Pixopedia 2014 is an exceptionally powerful - but entirely free - image editor, drawing and painting tool.

The program doesn't create a particularly good first impression. Small flat buttons present various cryptic icons, there's no bundled help (you have to download a separate PDF, which is incomplete and outdated), no menus, and - you'll soon realise - no real interest in following Windows conventions.

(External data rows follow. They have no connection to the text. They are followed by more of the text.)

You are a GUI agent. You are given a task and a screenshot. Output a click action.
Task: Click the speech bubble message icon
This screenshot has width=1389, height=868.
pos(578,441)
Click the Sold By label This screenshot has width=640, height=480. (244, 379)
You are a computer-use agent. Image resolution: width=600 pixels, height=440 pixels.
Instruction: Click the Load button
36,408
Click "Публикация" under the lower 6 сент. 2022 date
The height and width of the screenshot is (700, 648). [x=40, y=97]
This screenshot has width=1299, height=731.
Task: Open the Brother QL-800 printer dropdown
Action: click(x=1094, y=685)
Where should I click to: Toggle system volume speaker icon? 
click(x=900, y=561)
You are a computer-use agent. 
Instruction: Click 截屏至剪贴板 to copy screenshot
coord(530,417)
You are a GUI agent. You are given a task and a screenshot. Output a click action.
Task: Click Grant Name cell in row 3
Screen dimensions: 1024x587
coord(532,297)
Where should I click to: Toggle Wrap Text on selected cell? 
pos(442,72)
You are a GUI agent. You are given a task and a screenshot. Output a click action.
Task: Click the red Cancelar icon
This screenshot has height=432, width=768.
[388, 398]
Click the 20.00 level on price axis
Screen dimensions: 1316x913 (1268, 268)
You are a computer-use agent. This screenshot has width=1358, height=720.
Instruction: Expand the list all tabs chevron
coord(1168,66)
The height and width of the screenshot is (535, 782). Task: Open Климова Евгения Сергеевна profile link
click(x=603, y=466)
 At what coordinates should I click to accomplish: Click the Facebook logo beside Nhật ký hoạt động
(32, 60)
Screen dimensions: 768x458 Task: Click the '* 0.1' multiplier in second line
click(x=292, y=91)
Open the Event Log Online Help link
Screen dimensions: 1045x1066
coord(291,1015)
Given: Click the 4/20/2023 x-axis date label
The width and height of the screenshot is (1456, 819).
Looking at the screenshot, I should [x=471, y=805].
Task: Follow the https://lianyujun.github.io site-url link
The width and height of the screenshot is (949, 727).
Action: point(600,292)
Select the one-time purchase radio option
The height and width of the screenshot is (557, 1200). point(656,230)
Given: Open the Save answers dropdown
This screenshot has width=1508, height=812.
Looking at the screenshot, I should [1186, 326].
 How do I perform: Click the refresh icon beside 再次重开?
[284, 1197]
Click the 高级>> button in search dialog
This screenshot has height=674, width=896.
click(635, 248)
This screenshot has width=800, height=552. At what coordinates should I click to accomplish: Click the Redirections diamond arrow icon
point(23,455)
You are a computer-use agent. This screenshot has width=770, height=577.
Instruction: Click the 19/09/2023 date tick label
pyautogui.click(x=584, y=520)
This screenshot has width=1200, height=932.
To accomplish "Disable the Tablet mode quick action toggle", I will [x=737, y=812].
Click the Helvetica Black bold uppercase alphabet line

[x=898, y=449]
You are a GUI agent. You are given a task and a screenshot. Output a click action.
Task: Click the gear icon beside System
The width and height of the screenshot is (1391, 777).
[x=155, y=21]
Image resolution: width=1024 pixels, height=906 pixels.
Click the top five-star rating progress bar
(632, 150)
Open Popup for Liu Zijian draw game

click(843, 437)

Learn a few shortcuts, though, and life becomes much easier. Press [F1], for instance, and a menu appears for the currently-selected left toolbar option. By default this displays no less than 26 "Drawing Modes": Normal, Scaled, Erase, XOR, MinMax and many more. Clicking any of these displays its related options, and you can just click and drag on the screen to see its effect.

Exploring the left-hand toolbar (with the menu displayed) reveals many other interesting tools. You can "paint" with various clipart objects (bushes, flowers, butterflies, marbles, beads and more); apply 20 very configurable "warp modes" (Explode, Waves, Splash, Twirl); twist and shift colours; set various symmetrical drawing modes, and apply a host of useful filters.

Clicking the "Image Tools" button on the right gives access to a more basic set of image manipulations and tweaks: flip, mirror, rotate, resize, and various automatic enhancement tools.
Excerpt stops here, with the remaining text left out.